▸ REQUIREMENT: Rewrite the records from the line with "Where should I click to: Select" through the line with "653x446 pixels. click(x=436, y=427)", changing "scrollbar" to "scroll bar" and keeping everything else the same.

.....

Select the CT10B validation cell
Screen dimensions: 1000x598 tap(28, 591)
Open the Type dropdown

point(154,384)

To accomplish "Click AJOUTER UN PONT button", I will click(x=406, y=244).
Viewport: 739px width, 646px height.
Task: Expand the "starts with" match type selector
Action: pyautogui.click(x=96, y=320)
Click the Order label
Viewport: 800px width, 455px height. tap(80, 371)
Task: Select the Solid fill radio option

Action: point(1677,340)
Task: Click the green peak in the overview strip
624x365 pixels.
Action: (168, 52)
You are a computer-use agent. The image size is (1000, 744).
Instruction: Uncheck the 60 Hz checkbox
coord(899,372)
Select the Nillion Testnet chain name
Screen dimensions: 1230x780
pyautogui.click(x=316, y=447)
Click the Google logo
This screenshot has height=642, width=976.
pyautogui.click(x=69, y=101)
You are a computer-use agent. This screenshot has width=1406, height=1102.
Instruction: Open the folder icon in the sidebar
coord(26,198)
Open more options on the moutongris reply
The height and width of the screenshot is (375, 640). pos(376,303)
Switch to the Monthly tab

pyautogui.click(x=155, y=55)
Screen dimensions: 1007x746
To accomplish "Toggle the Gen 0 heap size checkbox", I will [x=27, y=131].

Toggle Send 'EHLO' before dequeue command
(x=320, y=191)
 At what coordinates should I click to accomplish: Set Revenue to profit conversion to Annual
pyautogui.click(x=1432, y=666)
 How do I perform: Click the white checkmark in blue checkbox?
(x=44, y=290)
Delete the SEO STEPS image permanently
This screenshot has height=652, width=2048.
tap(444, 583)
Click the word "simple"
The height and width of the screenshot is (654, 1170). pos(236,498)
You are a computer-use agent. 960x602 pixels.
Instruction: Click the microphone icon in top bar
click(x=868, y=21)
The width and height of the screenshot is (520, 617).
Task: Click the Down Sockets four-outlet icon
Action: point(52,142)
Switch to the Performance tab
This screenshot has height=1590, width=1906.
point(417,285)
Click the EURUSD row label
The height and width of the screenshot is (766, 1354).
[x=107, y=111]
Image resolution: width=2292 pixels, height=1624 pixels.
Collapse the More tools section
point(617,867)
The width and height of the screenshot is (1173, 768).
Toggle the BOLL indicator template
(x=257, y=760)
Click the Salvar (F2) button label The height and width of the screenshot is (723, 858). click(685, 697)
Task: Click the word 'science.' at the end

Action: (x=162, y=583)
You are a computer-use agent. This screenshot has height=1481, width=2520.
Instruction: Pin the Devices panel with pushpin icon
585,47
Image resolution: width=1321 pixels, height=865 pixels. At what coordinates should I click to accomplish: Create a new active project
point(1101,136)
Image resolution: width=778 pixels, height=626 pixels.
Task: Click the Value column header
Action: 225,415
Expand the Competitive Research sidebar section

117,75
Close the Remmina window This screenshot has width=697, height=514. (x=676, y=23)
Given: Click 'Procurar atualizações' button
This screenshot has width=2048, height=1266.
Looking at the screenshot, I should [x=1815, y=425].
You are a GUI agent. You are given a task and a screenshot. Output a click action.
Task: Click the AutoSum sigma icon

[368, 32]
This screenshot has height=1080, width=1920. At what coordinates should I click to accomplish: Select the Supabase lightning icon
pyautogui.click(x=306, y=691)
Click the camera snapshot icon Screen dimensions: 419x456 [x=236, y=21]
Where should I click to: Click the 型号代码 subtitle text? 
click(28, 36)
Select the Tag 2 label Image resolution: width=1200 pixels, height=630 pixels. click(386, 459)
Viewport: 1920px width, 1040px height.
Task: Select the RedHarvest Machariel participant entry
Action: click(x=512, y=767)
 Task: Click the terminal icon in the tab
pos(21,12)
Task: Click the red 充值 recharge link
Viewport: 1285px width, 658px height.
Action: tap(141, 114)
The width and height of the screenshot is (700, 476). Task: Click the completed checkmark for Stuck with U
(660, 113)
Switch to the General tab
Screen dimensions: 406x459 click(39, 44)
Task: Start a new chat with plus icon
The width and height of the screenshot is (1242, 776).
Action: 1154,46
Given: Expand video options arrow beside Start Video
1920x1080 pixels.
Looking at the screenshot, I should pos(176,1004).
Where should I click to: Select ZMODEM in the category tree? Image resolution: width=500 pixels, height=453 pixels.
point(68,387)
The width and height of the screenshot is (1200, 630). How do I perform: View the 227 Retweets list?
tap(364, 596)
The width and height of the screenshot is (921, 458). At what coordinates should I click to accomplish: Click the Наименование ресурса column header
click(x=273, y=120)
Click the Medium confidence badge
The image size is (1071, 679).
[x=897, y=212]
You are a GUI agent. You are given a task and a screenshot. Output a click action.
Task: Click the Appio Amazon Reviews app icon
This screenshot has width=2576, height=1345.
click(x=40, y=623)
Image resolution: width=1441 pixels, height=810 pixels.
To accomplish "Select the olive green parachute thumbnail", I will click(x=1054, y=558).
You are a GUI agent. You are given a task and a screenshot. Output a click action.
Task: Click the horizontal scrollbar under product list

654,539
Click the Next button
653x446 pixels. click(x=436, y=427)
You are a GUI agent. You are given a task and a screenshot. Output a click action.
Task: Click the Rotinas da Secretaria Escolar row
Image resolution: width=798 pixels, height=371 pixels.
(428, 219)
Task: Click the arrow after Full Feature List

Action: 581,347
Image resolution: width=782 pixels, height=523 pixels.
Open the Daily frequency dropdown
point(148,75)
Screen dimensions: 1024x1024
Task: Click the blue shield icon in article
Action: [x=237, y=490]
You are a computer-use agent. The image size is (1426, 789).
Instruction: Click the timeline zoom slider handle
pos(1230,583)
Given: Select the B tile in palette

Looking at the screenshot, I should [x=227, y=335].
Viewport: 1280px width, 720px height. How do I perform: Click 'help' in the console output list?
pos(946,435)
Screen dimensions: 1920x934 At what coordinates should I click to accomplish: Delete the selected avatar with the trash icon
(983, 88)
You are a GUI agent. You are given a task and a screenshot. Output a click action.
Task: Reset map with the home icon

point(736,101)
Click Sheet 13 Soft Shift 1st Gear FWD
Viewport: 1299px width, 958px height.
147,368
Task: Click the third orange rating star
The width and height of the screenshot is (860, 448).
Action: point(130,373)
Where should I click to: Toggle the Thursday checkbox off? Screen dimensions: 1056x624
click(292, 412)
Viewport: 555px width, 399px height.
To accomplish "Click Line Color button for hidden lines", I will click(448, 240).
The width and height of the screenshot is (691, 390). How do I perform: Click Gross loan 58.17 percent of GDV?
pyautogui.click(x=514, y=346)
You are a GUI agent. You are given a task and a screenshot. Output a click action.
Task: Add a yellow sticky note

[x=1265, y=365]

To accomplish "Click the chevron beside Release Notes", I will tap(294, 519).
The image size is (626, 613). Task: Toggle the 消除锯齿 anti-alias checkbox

.....

▸ WORKED ANSWER:
Where should I click to: Select ZMODEM in the category tree? Image resolution: width=500 pixels, height=453 pixels.
point(68,387)
The width and height of the screenshot is (1200, 630). How do I perform: View the 227 Retweets list?
tap(364, 596)
The width and height of the screenshot is (921, 458). At what coordinates should I click to accomplish: Click the Наименование ресурса column header
click(x=273, y=120)
Click the Medium confidence badge
The image size is (1071, 679).
[x=897, y=212]
You are a GUI agent. You are given a task and a screenshot. Output a click action.
Task: Click the Appio Amazon Reviews app icon
This screenshot has width=2576, height=1345.
click(x=40, y=623)
Image resolution: width=1441 pixels, height=810 pixels.
To accomplish "Select the olive green parachute thumbnail", I will click(x=1054, y=558).
You are a GUI agent. You are given a task and a screenshot. Output a click action.
Task: Click the horizontal scroll bar under product list

654,539
Click the Next button
653x446 pixels. click(x=436, y=427)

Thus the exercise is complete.